Hyperplastic Polyposis (
HPPS) is a poorly characterized syndrome that increases
colorectal cancer (CRC) risk. We aimed to provide a molecular classification of
HPPS. We obtained 282 tumours from 32 putative
HPPS patients with >or= 10 hyperplastic
polyps (HPs); some patients also had
adenomas and
CRCs. We found no good evidence of
microsatellite instability (MSI) in our samples. The epithelium of HPs was monoclonal. Somatic BRAF mutations occurred in two-thirds of our patients' HPs, and KRAS2 mutations in 10%; both mutations were more common in younger cases.
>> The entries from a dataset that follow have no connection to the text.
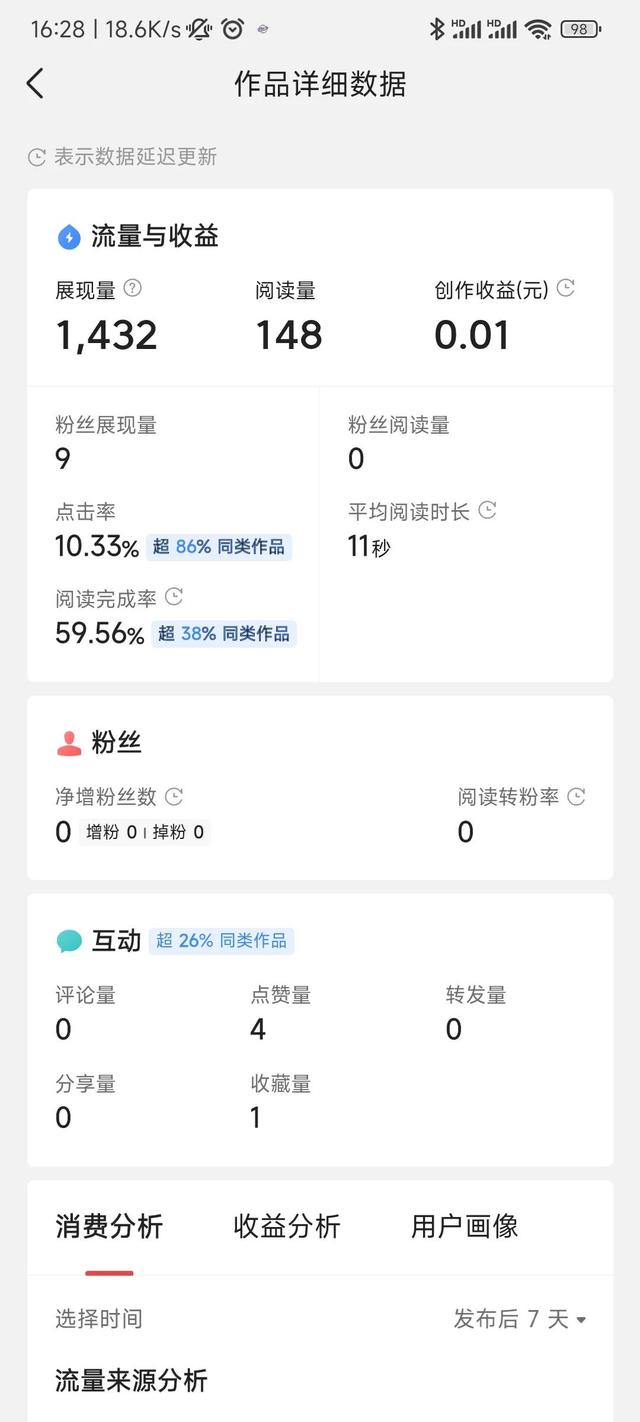Select the 消费分析 tab
Viewport: 640px width, 1422px height.
click(x=108, y=1227)
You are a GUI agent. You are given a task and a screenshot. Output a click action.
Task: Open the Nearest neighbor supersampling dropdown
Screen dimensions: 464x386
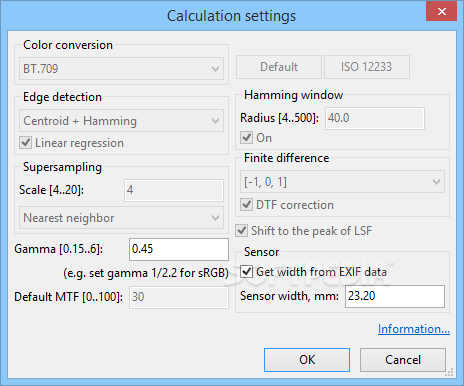(x=121, y=218)
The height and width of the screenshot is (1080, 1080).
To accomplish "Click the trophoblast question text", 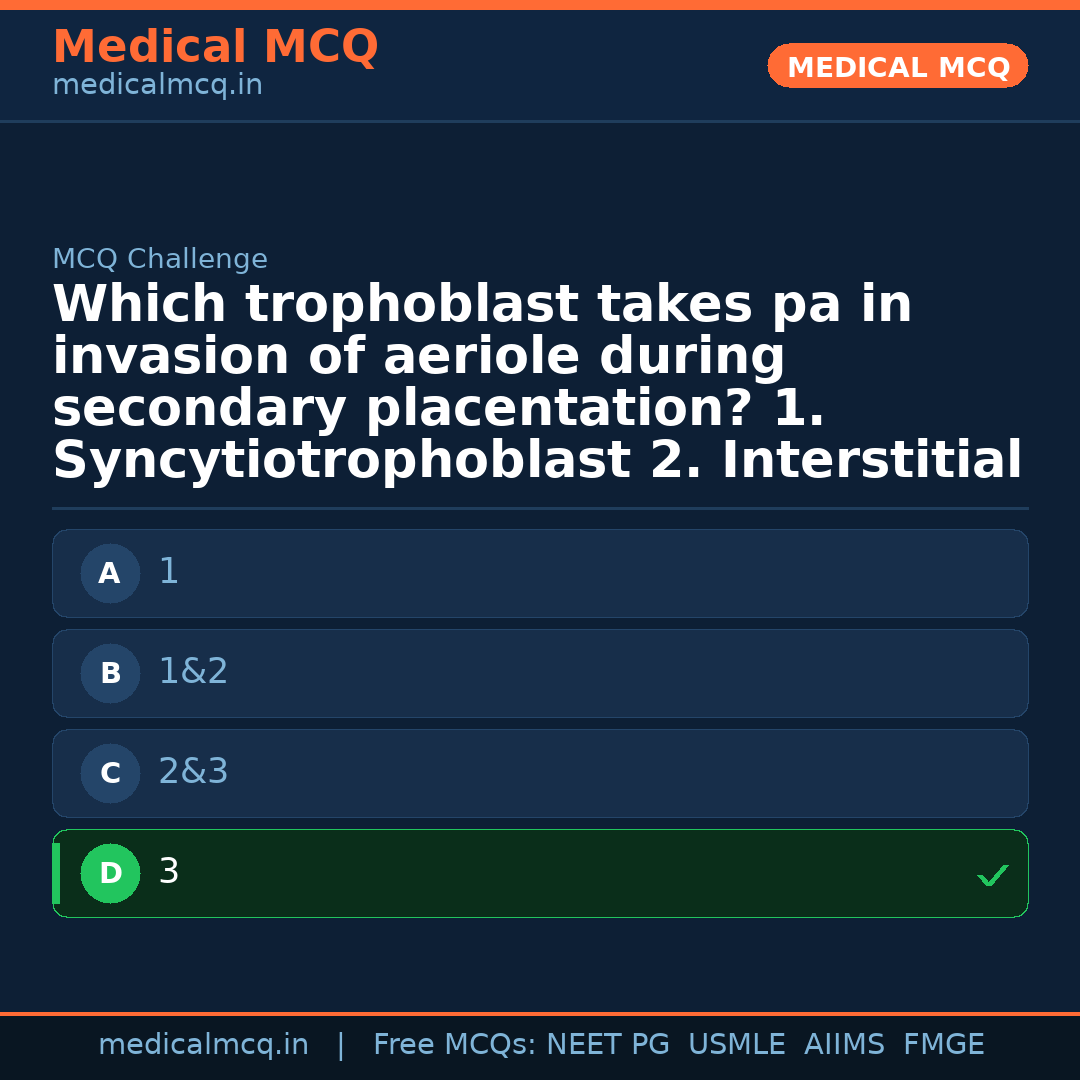I will click(x=537, y=383).
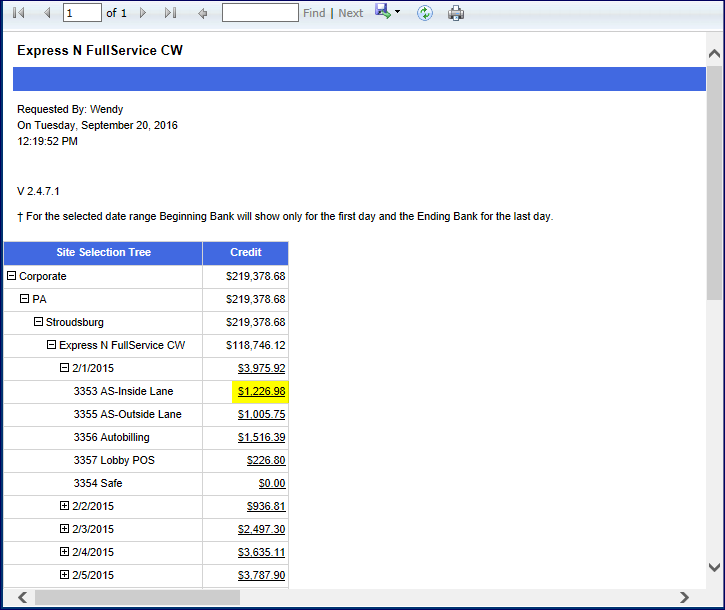The image size is (725, 610).
Task: Collapse the Stroudsburg node
Action: point(38,322)
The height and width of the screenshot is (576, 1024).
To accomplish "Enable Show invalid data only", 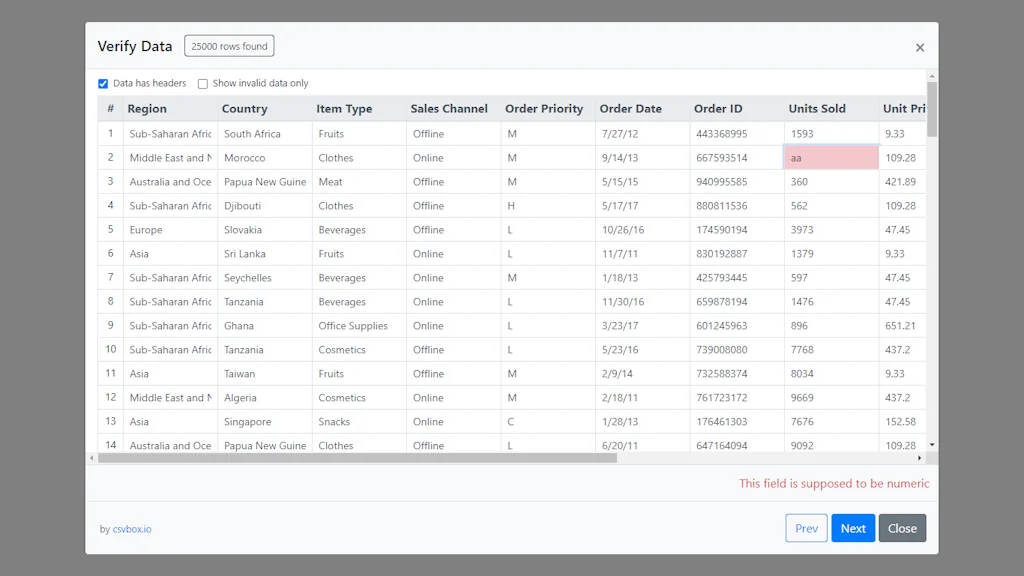I will [x=203, y=83].
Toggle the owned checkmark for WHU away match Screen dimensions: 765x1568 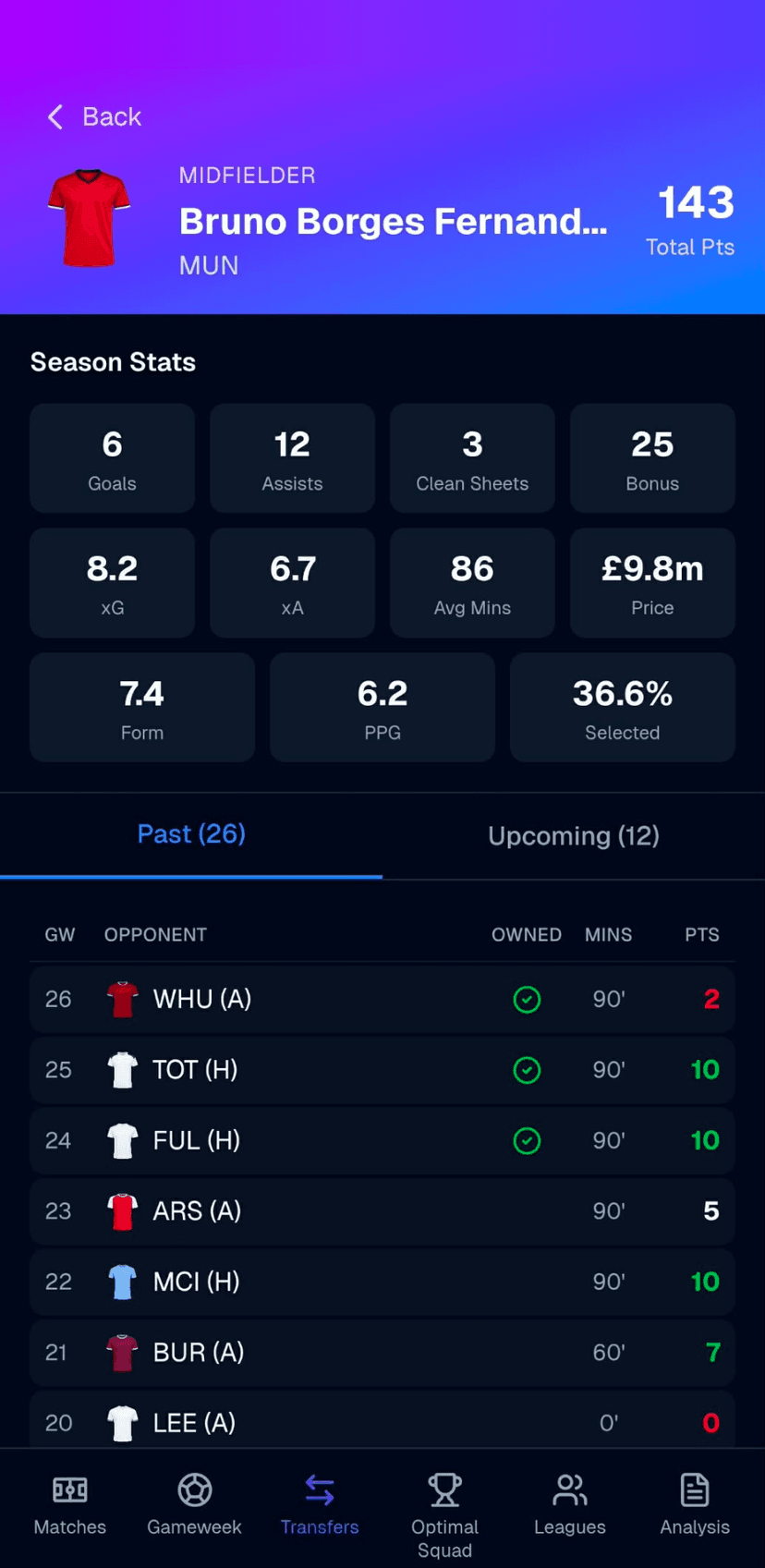(x=527, y=999)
The respective mutation frequencies in a set of 'sporadic' HPs were 18% and 10%. Importantly, the putative
HPPS patients generally fell into two readily defined groups, one set whose
polyps had BRAF mutations, and another set whose
polyps had KRAS2 mutations. The most plausible explanation for this observation is that there exist different forms of inherited predisposition to
HPPS, and that these determine whether
polyps follow a BRAF or KRAS2 pathway. Most
adenomas and
CRCs from our putative
HPPS patients had 'classical' morphology and few of these lesions had BRAF or KRAS2 mutations. These findings suggest that tumourigenesis in
HPPS does not necessarily follow the 'serrated' pathway. Although current definitions of
HPPS are sub-optimal, we suggest that diagnosis could benefit from molecular analysis. Specifically, testing BRAF and KRAS2 mutations, and perhaps MSI, in multiple
polyps could help to distinguish
HPPS from sporadic HPs. We propose a specific model which would have diagnosed five more of our cases as
HPPS compared with the WHO clinical criteria.